As a place on the Earth to live and work, Baltimore is not as bad as we think — and Richard Florida, who does a lot of thinking about cities, agrees.

Florida has written extensively about the rise of the creative class — the professionals, artists and entrepreneurs who provide the brainpower that communities need to thrive. He directs the Martin Prosperity Institute at the University of Toronto, a think tank that considers "the role of place in economic prosperity." The MPI looks for the "Q" factor — "quality of place" — in cities and metropolitan areas as a measure of a community's potential. There are three other things the MPI looks at: technology, talent and tolerance. (Tolerance refers to "places that are most open to new ideas that attract talented and creative people from across the globe.")

Florida's team conducts a major survey over several months; they call it their Global Cities project. It's a way of identifying the places that are most supportive of the creative class and, therefore, best positioned for success.

In the most recent MPI survey, just published, "Greater Baltimore" ranked 35th in the world and 10th in the United States. Not bad. The U.S. cities or metro areas ahead of us were — from the top down — Seattle, the District of Columbia, New York, San Diego, San Francisco, Los Angeles, Chicago, Atlanta and Miami.

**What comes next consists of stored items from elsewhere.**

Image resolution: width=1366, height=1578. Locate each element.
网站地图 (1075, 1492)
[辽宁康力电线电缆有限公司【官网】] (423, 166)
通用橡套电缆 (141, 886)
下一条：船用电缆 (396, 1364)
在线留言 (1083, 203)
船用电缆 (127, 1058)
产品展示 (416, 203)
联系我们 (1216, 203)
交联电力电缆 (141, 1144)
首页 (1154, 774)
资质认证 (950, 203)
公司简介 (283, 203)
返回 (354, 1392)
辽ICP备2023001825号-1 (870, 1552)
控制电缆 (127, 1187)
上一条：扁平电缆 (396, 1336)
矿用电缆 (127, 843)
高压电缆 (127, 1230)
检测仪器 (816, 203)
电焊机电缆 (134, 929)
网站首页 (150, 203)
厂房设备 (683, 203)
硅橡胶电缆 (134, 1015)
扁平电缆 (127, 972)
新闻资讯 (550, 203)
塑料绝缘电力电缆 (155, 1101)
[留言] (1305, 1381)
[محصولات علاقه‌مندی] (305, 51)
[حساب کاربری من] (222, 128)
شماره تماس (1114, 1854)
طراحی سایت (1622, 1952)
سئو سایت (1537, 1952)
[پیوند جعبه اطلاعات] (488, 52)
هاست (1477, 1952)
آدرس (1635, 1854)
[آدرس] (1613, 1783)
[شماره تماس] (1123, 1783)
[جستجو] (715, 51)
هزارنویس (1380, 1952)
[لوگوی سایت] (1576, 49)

Thirty-seven percent of the adult workforce in the Baltimore area is considered to be in the creative class, the MPI found. As a grade, that amounts to a B-plus.

While giving the area A's and A-minuses for our public and private education system, the survey gave just a B-plus for our talent pool. Here's the reason: "Only 68 percent of the population has a high school diploma or higher and only 24 percent of the population has a bachelor's degree or higher. These numbers are much lower than other global cities."

The city got a string of A's for innovation and technology; a B for overall diversity (and an A specifically for "bohemians"); B's for arts and culture; an A-minus for museums; an A for "civic capital" (nonprofits doing good work); a B-minus for public transportation and an A-minus for bike paths. All those amenities speak to quality of place. So does crime, of course. The city got a C-minus there, its lowest score.

Overall, the MPI sees Baltimore as a "city on the rise" with great potential and, of course, we've been hearing that for years. We're still waiting for the tipping point — where the good outweighs and eventually smothers the bad. Outsiders see progress; it looks like we're getting there. To those of us who live here, it seems like it's taking forever. Snap out of it!